Dave Mudge

Profile
- Position: Offensive tackle

Personal information
- Born: October 22, 1974 (age 50) Whitby, Ontario, Canada
- Height: 6 ft 7 in (2.01 m)
- Weight: 305 lb (138 kg)

Career information
- College: Michigan State
- CFL draft: 1997: 3rd round, 24th overall pick

Career history
- 1998: Buffalo Bills*
- 1999: Amsterdam Admirals
- 1999: Toronto Argonauts
- 2000–2005: Winnipeg Blue Bombers
- 2005–2008: Montreal Alouettes
- * Offseason and/or practice squad member only

Awards and highlights
- Most Outstanding Offensive Lineman (2001); 2× CFL All-Star (2001, 2002); CFL East All-Star (2001); CFL West All-Star (2002);
- Stats at CFL.ca

= Dave Mudge =

Canadian gridiron football player (born 1974)

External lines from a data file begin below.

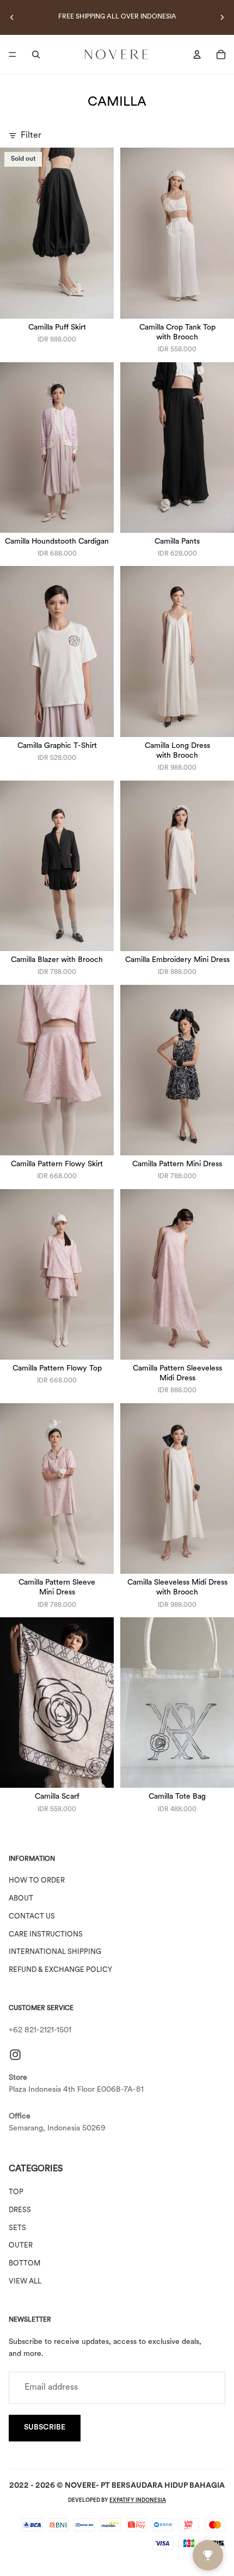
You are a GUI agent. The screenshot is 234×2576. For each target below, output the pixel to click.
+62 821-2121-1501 (40, 2030)
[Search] (36, 54)
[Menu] (12, 54)
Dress (20, 2210)
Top (16, 2192)
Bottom (24, 2263)
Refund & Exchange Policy (60, 1970)
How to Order (37, 1880)
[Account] (197, 54)
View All (25, 2281)
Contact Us (32, 1916)
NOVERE (80, 2486)
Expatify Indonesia (137, 2501)
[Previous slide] (12, 17)
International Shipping (55, 1952)
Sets (17, 2227)
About (21, 1898)
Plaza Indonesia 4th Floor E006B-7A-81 (76, 2090)
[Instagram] (15, 2054)
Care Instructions (46, 1934)
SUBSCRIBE (44, 2427)
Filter (31, 135)
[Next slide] (222, 17)
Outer (21, 2245)
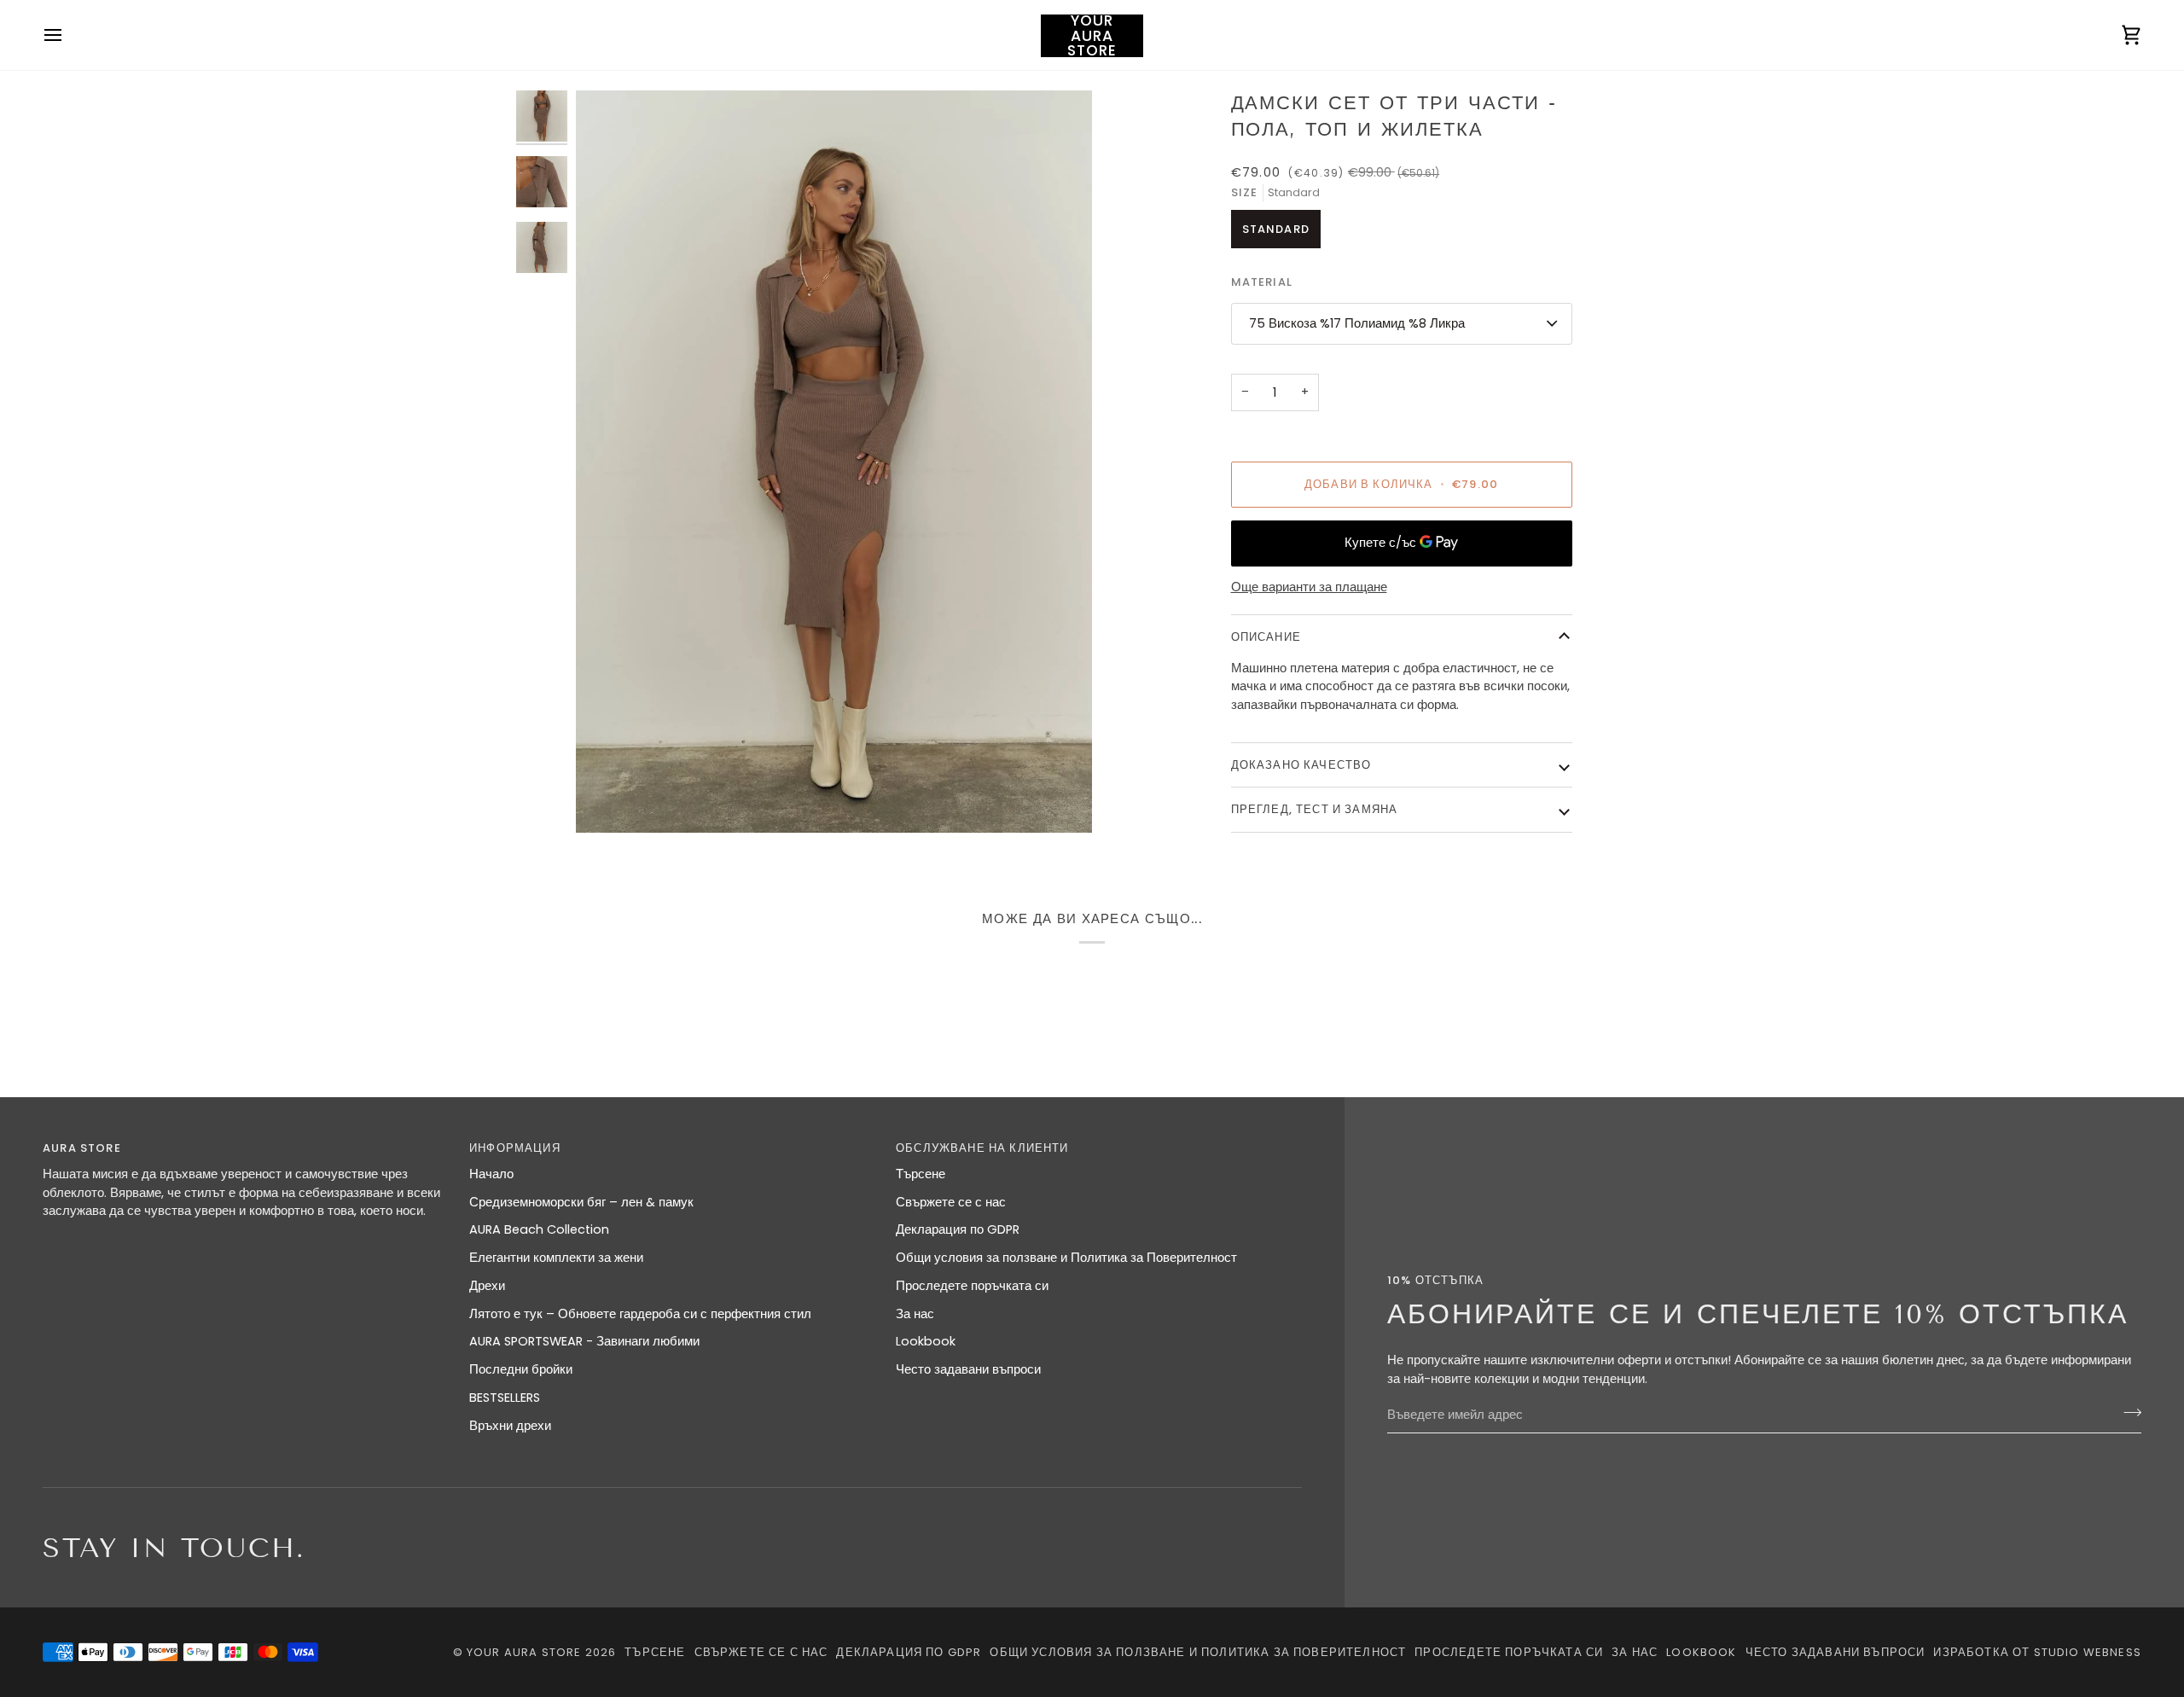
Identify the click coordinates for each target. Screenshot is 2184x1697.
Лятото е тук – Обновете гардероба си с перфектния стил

David Mudge (born October 22, 1974) is a Canadian former professional football offensive lineman who played in the Canadian Football League from 1997 to 1999 for the Toronto Argonauts, from 2000 to 2005 with the Winnipeg Blue Bombers and from 2005 to 2008 with the Montreal Alouettes. He won the CFL's Most Outstanding Offensive Lineman Award in 2001 while playing for the Blue Bombers. On February 16, 2009, he became a free agent. Since retiring from football, Mudge has worked Alouettes games for CJAD radio broadcasts of Montreal games. He joined the Alouettes Alumni Committee in late 2012.

After his professional football career, David Mudge joined CIBC Wood Gundy in 2015, five years after becoming an Investment Advisor and completing an MBA (Finance) from McGill University. In 2018, the Canadian Focused Equity portfolio was launched, which he now leads as Portfolio Manager.